However, P&G is beginning to work out what these extremely demanding customers want. Its Olay shampoo is now sold in sachets. In India, P&G has launched Guard, a cheap new razor which, because customer research suggested it is likely to be used just once a week, comes with a comb in front of the blade to make the shave smoother.
Cincinnati central
P&G is one of the world’s most thoroughly integrated multinationals, whereas Unilever has only recently been reintegrated from a clutch of regional fiefs and continues to have two headquarters, in London and Rotterdam. This may have helped the Anglo-Dutch firm strike a better balance of global and local in developing markets compared with Cincinnati-centralised P&G. Even so, both face threats from agile local firms. “Decisions on how to innovate, say, [Unilever’s] Lux brand will be made by the global head of Lux, who will try to satisfy many different markets at once, which can marginalise some markets as well as being slow and bureaucratic,” says Vivek Gambhir of Godrej, an Indian consumer-goods firm. “We can get innovation done much faster, in three or four months.” The lower profit margins available in developing markets may have discouraged P&G’s brand managers from expanding in them, until they were ordered to do so, by which time they were playing catch-up, says Bernstein’s Mr Dibadj.
Soups, soaps and science
Whereas both firms have innovation centres around the world, P&G’s Cincinnati focus may have made it less effective than Unilever at “distributed innovation”. Consumers in Britain, continental Europe and Turkey have embraced Knorr Stock Pot, a bouillon jelly developed for Chinese consumers, who disliked existing packaged soup. Likewise, Clear, an anti-dandruff shampoo designed for China, where hair is thick, black and infrequently washed, is now being rolled out in America.
Starting in 2010, Unilever has launched Dove For Men soaps simultaneously in more than 20 countries, including Brazil, “far more efficiently than it would have done in the past”, says Martin Deboo, an analyst at Investec. He attributes this to Mr Polman’s focus on “better execution” since taking charge in 2009, a goal Mr McDonald embraced in Paris. In consumer goods, “strategy is only 10%; 90% of success is down to execution,” Mr Polman has said.
These are still early days for both firms in the developing markets, which unlike rich countries may have many decades of high growth ahead of them. For now, Unilever may be doing better, but elements of its developing-market growth strategy remain as unproven as whatever P&G’s updated strategy turns out to be.
For instance, Mr Polman sets great store by Unilever’s “sustainable living plan”, not as corporate social responsibility but as a way to generate better innovation, not least by forcing its product developers to focus on using energy and water efficiently. In Asia it has launched Comfort One Rinse, designed to reduce the amount of water used when washing clothes. Purpose-driven P&G has introduced a similar product, Downy Single Rinse.

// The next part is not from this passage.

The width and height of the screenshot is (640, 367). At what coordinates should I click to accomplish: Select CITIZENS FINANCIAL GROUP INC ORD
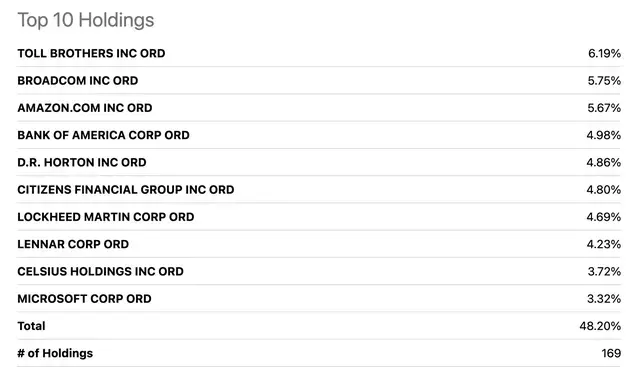[126, 190]
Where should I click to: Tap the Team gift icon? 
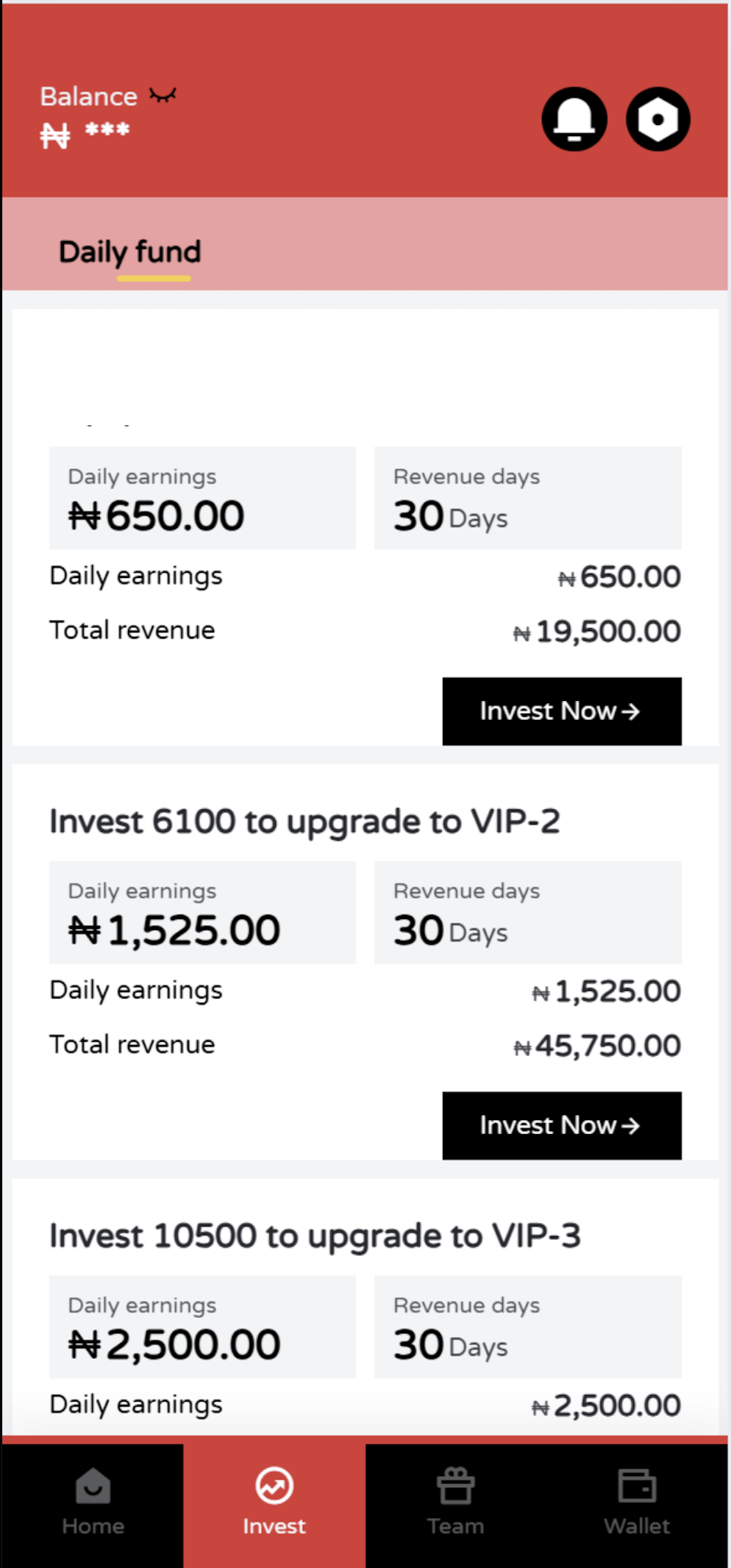pyautogui.click(x=455, y=1486)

Yet Mr Polman readily concedes that, so far, Unilever has been “picking low-hanging fruit”, and that “a lot of what we need to do we can’t do alone.” Much will depend on re-educating consumers in the rich world to use its products more sustainably, such as by taking shorter showers; or on establishing greener habits among new consumers in developing countries than those already deeply ingrained in rich countries. Behavioural economists have been consulted on how to do this. Unilever’s plan to incorporate 500,000 small farmers in developing countries into its global supply chain may ultimately give it a more secure source of high-quality produce, but making this shift is hardly without risk.
P&G has also begun to demonstrate that where it is willing to invest heavily in developing markets it can make inroads. This should give hope to the embattled Mr McDonald. If he can sort out his cost problem, and free up more money for marketing and innovation, especially in the developing world, P&G can rediscover its mojo. The potential of those markets is so huge that there is room for both these old rivals to win.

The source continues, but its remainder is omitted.